Compute GRPO outcome-level advantages.
Args:
token_level_rewards: Per-token rewards (bs, response_length).
response_mask: Binary mask for response tokens (bs, response_length).
index: Group indices mapping responses to prompts (bs,).
epsilon: Small constant for numerical stability.
norm_adv_by_std_in_grpo: Whether to normalize by group std.
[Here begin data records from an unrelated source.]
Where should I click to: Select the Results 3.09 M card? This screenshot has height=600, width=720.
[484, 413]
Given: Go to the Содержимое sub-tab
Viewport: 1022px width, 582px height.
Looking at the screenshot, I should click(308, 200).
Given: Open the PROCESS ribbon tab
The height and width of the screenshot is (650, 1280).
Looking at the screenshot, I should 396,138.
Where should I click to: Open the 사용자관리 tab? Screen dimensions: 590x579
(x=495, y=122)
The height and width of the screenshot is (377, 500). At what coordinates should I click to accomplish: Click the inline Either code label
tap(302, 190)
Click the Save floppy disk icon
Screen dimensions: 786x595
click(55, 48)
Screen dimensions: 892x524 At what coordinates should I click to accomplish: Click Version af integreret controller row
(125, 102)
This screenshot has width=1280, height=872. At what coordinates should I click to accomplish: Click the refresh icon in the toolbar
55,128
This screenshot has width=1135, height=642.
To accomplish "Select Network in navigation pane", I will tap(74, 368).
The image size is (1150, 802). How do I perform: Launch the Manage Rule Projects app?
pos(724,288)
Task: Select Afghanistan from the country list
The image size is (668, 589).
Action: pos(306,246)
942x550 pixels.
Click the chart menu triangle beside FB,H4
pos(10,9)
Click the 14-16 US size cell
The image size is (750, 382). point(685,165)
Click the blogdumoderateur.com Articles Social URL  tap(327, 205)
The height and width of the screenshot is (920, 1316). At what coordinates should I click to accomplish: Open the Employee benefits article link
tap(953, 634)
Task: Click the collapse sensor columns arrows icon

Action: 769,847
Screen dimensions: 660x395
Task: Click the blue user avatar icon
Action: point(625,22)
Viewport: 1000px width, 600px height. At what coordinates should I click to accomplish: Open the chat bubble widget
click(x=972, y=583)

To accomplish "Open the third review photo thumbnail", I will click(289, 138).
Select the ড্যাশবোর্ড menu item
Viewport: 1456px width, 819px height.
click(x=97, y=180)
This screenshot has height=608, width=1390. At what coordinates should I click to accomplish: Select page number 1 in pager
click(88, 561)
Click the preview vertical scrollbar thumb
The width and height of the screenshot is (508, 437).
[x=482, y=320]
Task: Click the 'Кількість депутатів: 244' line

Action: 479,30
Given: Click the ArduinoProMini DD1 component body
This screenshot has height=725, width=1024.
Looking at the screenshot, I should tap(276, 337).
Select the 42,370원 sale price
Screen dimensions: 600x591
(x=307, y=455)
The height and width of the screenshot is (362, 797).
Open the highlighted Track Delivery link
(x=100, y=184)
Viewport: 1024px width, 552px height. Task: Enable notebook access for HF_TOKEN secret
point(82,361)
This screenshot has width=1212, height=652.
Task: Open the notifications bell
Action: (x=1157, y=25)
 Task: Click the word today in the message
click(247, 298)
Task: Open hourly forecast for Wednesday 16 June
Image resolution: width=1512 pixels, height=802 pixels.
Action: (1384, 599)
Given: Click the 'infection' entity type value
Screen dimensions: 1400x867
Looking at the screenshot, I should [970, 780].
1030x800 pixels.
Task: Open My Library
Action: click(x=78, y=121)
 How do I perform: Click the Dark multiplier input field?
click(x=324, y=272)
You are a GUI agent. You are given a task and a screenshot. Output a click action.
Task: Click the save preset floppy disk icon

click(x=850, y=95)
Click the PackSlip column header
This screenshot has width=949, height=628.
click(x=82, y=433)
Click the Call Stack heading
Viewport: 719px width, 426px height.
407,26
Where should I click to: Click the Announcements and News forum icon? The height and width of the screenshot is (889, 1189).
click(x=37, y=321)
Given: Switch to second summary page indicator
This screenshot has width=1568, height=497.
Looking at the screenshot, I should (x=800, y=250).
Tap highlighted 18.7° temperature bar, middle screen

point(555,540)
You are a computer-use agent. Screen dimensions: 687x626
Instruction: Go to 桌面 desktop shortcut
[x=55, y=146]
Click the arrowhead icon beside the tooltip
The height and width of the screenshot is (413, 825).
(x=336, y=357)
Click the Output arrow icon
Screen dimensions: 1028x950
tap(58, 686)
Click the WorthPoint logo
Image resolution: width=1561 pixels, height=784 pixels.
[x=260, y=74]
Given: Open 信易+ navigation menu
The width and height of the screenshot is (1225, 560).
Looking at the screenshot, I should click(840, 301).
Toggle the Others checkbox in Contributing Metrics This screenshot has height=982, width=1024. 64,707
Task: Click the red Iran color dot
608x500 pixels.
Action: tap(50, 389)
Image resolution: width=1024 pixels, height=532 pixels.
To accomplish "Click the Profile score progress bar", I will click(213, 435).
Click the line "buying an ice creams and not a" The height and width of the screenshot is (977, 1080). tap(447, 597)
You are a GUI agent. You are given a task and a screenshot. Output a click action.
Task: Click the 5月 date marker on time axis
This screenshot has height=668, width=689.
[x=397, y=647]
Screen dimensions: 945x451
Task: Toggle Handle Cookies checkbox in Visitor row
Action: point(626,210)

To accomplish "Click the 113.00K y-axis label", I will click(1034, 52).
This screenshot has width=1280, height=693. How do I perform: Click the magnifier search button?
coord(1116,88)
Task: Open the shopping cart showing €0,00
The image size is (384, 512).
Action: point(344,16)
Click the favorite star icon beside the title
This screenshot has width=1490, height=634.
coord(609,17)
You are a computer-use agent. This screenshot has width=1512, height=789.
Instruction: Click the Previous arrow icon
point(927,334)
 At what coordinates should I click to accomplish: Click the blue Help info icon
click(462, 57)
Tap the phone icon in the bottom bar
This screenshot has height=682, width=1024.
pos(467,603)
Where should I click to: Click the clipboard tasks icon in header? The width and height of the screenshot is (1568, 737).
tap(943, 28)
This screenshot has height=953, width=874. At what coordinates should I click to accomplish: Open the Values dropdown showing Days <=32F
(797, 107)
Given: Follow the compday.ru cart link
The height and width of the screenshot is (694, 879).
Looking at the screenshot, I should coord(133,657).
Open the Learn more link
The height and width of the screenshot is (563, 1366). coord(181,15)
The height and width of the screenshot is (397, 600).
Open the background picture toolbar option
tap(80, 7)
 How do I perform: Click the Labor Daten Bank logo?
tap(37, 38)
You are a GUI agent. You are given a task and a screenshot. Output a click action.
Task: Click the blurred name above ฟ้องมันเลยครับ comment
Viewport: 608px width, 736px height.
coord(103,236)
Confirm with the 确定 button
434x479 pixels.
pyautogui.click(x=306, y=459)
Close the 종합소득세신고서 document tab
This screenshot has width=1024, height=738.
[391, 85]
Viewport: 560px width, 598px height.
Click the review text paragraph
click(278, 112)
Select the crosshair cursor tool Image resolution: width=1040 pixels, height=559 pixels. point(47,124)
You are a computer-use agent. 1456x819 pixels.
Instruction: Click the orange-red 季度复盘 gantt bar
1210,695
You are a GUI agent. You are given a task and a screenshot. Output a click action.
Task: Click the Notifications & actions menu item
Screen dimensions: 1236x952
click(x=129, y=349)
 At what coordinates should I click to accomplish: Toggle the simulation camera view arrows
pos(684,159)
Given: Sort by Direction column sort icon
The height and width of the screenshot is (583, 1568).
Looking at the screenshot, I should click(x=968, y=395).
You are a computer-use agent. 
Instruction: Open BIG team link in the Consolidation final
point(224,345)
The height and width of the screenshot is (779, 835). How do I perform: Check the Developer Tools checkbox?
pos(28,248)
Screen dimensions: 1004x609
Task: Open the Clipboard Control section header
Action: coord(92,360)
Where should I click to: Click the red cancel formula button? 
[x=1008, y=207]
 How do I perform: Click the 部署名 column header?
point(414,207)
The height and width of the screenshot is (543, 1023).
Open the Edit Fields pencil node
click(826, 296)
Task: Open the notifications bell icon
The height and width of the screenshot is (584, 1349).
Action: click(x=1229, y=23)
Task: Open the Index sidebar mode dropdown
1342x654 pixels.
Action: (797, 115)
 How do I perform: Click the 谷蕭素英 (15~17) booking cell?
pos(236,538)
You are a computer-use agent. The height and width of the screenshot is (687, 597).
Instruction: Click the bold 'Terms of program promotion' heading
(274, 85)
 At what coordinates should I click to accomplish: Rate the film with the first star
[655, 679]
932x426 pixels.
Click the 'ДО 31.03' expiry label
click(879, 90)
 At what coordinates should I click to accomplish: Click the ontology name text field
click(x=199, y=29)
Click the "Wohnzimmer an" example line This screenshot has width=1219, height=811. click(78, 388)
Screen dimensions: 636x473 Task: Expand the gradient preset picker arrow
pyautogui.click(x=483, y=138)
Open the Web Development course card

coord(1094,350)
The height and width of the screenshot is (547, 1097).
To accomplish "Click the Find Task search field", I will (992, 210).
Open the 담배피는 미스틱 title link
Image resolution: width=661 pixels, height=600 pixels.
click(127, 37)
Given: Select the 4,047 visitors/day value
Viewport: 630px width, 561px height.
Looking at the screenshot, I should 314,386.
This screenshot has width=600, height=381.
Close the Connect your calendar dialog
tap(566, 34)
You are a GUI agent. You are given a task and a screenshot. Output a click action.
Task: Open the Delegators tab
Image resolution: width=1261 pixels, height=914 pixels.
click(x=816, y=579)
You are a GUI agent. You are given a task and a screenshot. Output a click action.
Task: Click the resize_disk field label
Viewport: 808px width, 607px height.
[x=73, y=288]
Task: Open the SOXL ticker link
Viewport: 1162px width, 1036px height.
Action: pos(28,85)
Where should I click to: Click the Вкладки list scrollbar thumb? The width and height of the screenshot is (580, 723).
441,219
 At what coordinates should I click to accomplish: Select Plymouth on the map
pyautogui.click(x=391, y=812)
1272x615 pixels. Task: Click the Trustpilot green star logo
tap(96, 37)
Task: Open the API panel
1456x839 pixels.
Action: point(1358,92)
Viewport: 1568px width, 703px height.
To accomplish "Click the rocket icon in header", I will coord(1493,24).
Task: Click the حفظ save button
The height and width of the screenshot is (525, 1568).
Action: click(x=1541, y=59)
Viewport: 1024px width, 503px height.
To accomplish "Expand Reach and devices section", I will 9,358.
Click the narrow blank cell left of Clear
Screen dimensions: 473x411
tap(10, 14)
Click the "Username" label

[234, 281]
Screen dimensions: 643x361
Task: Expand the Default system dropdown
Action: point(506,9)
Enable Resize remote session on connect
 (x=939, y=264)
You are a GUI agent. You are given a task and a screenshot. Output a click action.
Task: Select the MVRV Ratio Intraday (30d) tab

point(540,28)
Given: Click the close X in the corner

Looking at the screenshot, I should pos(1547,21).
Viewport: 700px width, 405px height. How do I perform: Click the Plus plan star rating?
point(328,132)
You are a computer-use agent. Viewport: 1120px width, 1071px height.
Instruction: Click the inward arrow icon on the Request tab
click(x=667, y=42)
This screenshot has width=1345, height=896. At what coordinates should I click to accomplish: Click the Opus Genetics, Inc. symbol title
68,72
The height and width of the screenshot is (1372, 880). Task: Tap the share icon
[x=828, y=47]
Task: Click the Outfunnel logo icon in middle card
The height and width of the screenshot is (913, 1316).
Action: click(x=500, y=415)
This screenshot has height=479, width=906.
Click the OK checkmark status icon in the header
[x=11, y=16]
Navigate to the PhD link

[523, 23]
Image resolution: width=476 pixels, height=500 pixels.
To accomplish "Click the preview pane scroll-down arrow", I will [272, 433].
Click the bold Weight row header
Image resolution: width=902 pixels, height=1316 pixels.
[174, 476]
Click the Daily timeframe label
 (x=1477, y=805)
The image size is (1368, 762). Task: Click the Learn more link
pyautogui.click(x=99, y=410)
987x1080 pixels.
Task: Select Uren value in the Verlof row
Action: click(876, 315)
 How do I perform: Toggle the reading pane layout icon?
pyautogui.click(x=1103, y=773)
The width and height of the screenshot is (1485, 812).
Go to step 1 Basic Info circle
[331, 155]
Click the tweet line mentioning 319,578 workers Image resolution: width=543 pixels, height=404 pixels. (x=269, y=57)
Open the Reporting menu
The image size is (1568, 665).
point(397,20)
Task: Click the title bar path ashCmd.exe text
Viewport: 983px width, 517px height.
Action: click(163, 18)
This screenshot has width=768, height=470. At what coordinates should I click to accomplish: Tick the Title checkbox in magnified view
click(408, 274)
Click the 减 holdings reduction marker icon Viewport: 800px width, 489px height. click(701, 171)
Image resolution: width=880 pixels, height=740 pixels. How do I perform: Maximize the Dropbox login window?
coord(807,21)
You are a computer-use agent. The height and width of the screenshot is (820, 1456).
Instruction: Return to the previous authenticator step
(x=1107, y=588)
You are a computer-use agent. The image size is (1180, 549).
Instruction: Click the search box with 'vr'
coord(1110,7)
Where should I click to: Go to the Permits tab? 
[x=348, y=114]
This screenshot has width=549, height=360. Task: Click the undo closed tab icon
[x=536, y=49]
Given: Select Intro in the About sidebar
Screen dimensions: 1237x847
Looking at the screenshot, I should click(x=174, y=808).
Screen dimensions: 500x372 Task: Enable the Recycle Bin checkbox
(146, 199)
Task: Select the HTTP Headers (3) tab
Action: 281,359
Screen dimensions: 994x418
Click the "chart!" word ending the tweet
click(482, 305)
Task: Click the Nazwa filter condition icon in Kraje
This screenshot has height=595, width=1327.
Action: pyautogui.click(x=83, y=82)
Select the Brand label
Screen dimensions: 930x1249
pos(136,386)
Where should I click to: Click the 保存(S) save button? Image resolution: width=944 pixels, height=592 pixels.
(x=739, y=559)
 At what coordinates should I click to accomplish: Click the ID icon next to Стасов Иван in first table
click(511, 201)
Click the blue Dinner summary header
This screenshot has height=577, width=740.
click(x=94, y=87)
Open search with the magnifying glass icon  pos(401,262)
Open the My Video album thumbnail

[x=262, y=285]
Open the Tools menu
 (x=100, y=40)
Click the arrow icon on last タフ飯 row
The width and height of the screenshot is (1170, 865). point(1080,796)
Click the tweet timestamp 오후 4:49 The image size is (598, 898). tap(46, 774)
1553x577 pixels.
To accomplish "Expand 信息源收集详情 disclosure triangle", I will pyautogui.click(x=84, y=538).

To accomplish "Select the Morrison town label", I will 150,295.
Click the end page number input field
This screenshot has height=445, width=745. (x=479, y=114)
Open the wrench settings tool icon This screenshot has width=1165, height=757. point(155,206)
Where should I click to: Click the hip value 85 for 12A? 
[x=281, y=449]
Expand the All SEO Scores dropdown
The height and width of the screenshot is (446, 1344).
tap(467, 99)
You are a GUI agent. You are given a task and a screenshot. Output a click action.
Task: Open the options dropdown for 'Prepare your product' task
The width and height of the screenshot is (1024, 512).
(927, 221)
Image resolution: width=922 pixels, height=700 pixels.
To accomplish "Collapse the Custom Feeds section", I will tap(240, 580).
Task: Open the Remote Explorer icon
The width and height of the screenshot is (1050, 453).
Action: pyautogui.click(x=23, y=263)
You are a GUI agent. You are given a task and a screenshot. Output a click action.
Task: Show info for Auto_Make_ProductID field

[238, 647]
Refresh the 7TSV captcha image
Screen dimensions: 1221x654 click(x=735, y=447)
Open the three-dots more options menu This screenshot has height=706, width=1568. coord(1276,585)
config: Algorithm configuration.
Returns:
Tuple of (advantages, advantages) - same tensor returned twice for API compatibility.
"""
Import
from verl.trainer.ppo.core_algos import compute_grpo_outcome_advantage
I/O Contract
Inputs
| Name | Type | Required | Description |
|---|---|---|---|
| token_level_rewards | torch.Tensor | Yes | Per-token rewards tensor of shape (batch_size, response_length) |
| response_mask | torch.Tensor | Yes | Binary mask indicating response tokens (batch_size, response_length) |
| index | np.ndarray | Yes | Group indices mapping each response to its prompt (batch_size,) |
| epsilon | float | No | Numerical stability constant (default: 1e-6) |
| norm_adv_by_std_in_grpo | bool | No | Whether to divide by group std (default: True) |
| config | Optional[AlgoConfig] | No | Algorithm configuration |
Outputs
| Name | Type | Description |
|---|---|---|
| advantages | torch.Tensor | Computed advantages (batch_size, response_length) |
| returns | torch.Tensor | Same as advantages (for API compatibility) |
Usage Examples
import torch
import numpy as np
from verl.trainer.ppo.core_algos import compute_grpo_outcome_advantage
# Simulated data: 2 prompts, 4 responses each (group size = 4)
batch_size = 8
response_length = 128
token_level_rewards = torch.zeros(batch_size, response_length)
# Set final token rewards
token_level_rewards[0, -1] = 1.0 # Prompt 0, response 0: correct
token_level_rewards[1, -1] = 0.0 # Prompt 0, response 1: incorrect
token_level_rewards[2, -1] = 1.0 # Prompt 0, response 2: correct
token_level_rewards[3, -1] = 0.0 # Prompt 0, response 3: incorrect
token_level_rewards[4, -1] = 0.0 # Prompt 1, all incorrect
token_level_rewards[5, -1] = 0.0
token_level_rewards[6, -1] = 0.0
token_level_rewards[7, -1] = 1.0 # Prompt 1, response 3: correct
response_mask = torch.ones(batch_size, response_length)
index = np.array([0, 0, 0, 0, 1, 1, 1, 1]) # Group assignments
advantages, returns = compute_grpo_outcome_advantage(
token_level_rewards=token_level_rewards,
response_mask=response_mask,
index=index,
norm_adv_by_std_in_grpo=True,
)